Nothing has destroyed the checks and balances system more than mandatory sentencing. Take this depressing case, where the judge adamantly oppossed the 55-year sentence he was forced to give a 25-year-old low-level pot dealer. From the NY Times:

Judge Cassell said that sentencing Mr. Angelos to prison until he is 70 years old was "unjust, cruel and even irrational," but that the law that forced him to do so had not proved to be unconstitutional and thus had to stand. The sentence was all the more ironic, he said, because only two hours earlier he had been legally able to impose a sentence of 22 years on a man convicted of aggravated second-degree murder for beating an elderly woman to death with a log. That crime, he argued, was far more serious.

. . . The question of Mr. Angelos's sentence was at the center of a debate as to whether it was fair to send a minor drug dealer to prison for 55 years when a murderer, rapist or terrorist, according to the same sentencing directives, would ordinarily receive no more than about 25 years.

During a court hearing in September, Judge Cassell posed a question to the opposing legal teams in the case: "Is there a rational basis," he asked, "for giving Mr. Angelos more time than the hijacker, the murderer, the rapist?"

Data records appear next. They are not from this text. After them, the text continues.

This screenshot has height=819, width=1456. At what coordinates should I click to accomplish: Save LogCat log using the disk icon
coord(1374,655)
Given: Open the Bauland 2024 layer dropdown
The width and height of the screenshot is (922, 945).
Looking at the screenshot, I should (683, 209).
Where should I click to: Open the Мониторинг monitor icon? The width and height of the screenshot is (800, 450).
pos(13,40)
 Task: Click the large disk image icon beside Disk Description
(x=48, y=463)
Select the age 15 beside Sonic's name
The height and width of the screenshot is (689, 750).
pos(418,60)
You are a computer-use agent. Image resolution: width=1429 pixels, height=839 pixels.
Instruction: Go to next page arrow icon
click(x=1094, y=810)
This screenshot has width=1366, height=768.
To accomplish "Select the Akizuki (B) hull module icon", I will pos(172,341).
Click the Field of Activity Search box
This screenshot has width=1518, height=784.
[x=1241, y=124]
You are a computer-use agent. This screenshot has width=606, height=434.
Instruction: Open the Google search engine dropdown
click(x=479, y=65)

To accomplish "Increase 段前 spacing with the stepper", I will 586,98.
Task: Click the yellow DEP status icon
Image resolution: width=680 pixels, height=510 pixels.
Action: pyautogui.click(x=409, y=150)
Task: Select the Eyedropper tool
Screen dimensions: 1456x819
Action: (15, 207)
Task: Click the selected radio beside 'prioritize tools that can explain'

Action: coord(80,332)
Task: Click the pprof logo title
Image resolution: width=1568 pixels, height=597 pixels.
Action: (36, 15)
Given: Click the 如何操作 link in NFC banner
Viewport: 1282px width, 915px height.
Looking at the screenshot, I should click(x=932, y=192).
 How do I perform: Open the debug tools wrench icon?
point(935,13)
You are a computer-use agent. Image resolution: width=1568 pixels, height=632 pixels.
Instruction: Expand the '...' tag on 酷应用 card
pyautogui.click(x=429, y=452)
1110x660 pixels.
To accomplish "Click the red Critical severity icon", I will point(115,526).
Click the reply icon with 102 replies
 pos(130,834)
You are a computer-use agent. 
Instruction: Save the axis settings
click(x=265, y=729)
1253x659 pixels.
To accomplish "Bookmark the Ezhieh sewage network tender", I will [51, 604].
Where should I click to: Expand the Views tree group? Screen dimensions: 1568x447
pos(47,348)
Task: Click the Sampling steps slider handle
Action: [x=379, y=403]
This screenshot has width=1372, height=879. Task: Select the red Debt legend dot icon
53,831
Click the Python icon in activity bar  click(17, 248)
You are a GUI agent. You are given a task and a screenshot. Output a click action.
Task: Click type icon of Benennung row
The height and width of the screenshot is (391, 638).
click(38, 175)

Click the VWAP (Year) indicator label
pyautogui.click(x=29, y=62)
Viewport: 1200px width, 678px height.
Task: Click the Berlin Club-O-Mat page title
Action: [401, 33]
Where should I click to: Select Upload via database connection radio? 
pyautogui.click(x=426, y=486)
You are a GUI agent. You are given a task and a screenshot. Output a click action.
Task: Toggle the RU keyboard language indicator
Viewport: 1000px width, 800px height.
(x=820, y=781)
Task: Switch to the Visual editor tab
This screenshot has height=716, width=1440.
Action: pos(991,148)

On a different note about drug sentencing, check out this story about a judge who gave a pot dealer the choice between prison and the army. I thought this kind of stuff only happened in the movies.

1 Comments:

Anonymous Anonymous said...

Why has nothing been done about overly-stringent mandatory sentencing, or outdated and harsh Rockefeller laws? Bush will clearly not be devoting much attention to the outrageously expensive and ineffectual war on drugs which has sapped our country's resources for years on end. Ashcroft arrested Tommy Chong for christ sake. What is the world coming to?